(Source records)

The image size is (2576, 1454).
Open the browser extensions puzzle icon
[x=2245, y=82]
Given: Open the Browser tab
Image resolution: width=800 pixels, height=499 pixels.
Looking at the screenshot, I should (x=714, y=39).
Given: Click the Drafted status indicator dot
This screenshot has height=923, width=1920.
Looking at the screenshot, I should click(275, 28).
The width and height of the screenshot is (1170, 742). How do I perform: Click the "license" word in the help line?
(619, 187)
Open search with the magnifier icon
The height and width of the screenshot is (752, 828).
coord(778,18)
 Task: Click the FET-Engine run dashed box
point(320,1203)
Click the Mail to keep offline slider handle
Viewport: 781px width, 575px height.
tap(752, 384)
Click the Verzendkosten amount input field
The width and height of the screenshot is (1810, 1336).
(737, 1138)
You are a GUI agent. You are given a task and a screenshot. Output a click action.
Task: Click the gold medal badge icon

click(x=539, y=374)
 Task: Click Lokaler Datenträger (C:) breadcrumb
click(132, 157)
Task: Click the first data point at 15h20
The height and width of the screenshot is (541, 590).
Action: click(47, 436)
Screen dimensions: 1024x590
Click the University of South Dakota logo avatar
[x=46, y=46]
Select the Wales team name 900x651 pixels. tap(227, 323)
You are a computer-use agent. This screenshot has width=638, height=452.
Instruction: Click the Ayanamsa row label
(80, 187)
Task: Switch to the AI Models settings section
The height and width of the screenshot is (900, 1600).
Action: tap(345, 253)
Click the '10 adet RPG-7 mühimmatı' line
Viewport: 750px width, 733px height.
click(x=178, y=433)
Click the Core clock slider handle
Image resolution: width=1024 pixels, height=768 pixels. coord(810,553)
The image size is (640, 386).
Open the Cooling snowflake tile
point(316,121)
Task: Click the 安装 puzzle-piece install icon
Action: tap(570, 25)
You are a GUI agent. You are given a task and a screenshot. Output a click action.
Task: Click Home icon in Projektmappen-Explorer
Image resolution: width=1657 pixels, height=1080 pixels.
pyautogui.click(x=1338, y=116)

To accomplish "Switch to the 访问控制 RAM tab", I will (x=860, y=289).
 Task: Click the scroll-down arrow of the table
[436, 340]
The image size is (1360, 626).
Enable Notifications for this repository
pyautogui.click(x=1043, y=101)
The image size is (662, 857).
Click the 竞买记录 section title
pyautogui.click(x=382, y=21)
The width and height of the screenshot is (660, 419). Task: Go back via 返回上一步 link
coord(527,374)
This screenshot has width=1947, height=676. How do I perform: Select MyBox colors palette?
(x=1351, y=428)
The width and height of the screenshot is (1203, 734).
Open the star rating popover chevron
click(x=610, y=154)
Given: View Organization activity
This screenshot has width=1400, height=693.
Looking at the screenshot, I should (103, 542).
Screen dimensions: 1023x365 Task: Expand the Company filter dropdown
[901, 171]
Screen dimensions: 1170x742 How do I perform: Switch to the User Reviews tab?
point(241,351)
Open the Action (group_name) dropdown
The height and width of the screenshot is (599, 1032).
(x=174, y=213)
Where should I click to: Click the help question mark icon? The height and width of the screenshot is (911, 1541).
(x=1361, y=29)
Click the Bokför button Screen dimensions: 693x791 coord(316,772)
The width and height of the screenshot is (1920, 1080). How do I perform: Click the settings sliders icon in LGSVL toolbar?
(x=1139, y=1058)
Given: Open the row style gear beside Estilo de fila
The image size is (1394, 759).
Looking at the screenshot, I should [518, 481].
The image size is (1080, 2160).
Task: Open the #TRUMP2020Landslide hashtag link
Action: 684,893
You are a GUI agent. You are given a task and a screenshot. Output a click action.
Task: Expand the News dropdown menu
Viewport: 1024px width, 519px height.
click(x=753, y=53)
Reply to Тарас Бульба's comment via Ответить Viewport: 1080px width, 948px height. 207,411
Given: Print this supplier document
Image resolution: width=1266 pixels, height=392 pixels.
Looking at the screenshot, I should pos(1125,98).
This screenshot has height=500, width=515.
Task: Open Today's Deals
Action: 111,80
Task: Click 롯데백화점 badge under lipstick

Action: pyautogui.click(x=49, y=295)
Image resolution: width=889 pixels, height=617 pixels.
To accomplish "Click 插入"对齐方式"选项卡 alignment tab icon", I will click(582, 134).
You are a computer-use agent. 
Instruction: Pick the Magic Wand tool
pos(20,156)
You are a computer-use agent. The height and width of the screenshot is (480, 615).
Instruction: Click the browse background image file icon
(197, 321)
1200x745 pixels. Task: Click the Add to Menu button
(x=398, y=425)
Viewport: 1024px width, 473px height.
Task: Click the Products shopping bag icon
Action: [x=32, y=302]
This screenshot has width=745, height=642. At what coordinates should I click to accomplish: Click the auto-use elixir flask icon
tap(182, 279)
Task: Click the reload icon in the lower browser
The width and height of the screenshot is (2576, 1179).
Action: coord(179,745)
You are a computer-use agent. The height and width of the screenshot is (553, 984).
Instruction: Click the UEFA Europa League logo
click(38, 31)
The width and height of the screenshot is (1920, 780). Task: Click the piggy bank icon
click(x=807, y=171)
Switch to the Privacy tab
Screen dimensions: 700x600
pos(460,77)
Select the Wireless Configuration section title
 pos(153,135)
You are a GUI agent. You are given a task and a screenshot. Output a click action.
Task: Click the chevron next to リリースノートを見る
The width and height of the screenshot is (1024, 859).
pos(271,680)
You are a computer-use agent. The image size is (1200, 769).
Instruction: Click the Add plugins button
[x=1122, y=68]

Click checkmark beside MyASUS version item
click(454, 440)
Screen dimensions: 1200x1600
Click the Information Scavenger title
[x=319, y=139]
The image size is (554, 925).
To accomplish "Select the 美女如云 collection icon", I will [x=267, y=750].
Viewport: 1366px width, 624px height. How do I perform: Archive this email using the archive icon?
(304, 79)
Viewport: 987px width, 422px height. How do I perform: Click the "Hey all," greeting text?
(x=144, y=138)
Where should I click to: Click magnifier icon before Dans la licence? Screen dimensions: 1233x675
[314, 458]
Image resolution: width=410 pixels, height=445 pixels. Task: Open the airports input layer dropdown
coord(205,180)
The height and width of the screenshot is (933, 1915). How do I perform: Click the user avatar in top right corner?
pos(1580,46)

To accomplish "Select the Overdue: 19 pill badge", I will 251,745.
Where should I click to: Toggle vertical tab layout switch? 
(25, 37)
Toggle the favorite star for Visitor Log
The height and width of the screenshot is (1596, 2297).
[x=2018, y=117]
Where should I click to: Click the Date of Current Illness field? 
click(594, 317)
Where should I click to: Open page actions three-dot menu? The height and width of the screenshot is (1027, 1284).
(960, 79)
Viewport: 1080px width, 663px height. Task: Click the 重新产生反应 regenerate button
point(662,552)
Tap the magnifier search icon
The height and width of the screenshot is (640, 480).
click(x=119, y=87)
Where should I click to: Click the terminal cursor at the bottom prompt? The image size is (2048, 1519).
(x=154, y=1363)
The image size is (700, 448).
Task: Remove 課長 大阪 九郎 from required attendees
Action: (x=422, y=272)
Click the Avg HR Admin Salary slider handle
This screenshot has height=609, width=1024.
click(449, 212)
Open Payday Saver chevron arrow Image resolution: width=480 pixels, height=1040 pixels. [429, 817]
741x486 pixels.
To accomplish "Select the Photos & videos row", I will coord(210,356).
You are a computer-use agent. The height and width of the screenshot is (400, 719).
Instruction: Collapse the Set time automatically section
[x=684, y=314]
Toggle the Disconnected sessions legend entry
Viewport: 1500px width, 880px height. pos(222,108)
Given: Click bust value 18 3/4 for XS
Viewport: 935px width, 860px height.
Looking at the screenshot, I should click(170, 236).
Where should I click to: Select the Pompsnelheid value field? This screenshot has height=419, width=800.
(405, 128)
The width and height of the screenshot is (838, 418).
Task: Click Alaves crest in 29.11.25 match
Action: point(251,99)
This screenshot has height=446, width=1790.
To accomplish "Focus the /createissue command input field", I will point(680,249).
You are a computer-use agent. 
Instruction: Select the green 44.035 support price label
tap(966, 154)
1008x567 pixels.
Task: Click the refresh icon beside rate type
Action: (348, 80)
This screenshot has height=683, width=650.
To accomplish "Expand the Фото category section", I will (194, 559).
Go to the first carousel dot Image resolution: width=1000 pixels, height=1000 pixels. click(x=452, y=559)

EXERCISE TASK »
Lay out everything from the line containing "This screenshot has width=745, height=642." down to the line containing "click(594, 317)" as a JSON list of strings, one string per line, leaving out blank lines.

RESULT OF THIS EXERCISE »
[
  "This screenshot has width=745, height=642. At what coordinates should I click to accomplish: Click the auto-use elixir flask icon",
  "tap(182, 279)",
  "Task: Click the reload icon in the lower browser",
  "The width and height of the screenshot is (2576, 1179).",
  "Action: coord(179,745)",
  "You are a computer-use agent. The height and width of the screenshot is (553, 984).",
  "Instruction: Click the UEFA Europa League logo",
  "click(38, 31)",
  "The width and height of the screenshot is (1920, 780). Task: Click the piggy bank icon",
  "click(x=807, y=171)",
  "Switch to the Privacy tab",
  "Screen dimensions: 700x600",
  "pos(460,77)",
  "Select the Wireless Configuration section title",
  " pos(153,135)",
  "You are a GUI agent. You are given a task and a screenshot. Output a click action.",
  "Task: Click the chevron next to リリースノートを見る",
  "The width and height of the screenshot is (1024, 859).",
  "pos(271,680)",
  "You are a computer-use agent. The image size is (1200, 769).",
  "Instruction: Click the Add plugins button",
  "[x=1122, y=68]",
  "Click checkmark beside MyASUS version item",
  "click(454, 440)",
  "Screen dimensions: 1200x1600",
  "Click the Information Scavenger title",
  "[x=319, y=139]",
  "The image size is (554, 925).",
  "To accomplish \"Select the 美女如云 collection icon\", I will [x=267, y=750].",
  "Viewport: 1366px width, 624px height. How do I perform: Archive this email using the archive icon?",
  "(304, 79)",
  "Viewport: 987px width, 422px height. How do I perform: Click the \"Hey all,\" greeting text?",
  "(x=144, y=138)",
  "Where should I click to: Click magnifier icon before Dans la licence? Screen dimensions: 1233x675",
  "[314, 458]",
  "Image resolution: width=410 pixels, height=445 pixels. Task: Open the airports input layer dropdown",
  "coord(205,180)",
  "The height and width of the screenshot is (933, 1915). How do I perform: Click the user avatar in top right corner?",
  "pos(1580,46)",
  "To accomplish \"Select the Overdue: 19 pill badge\", I will 251,745.",
  "Where should I click to: Toggle vertical tab layout switch? ",
  "(25, 37)",
  "Toggle the favorite star for Visitor Log",
  "The height and width of the screenshot is (1596, 2297).",
  "[x=2018, y=117]",
  "Where should I click to: Click the Date of Current Illness field? ",
  "click(594, 317)"
]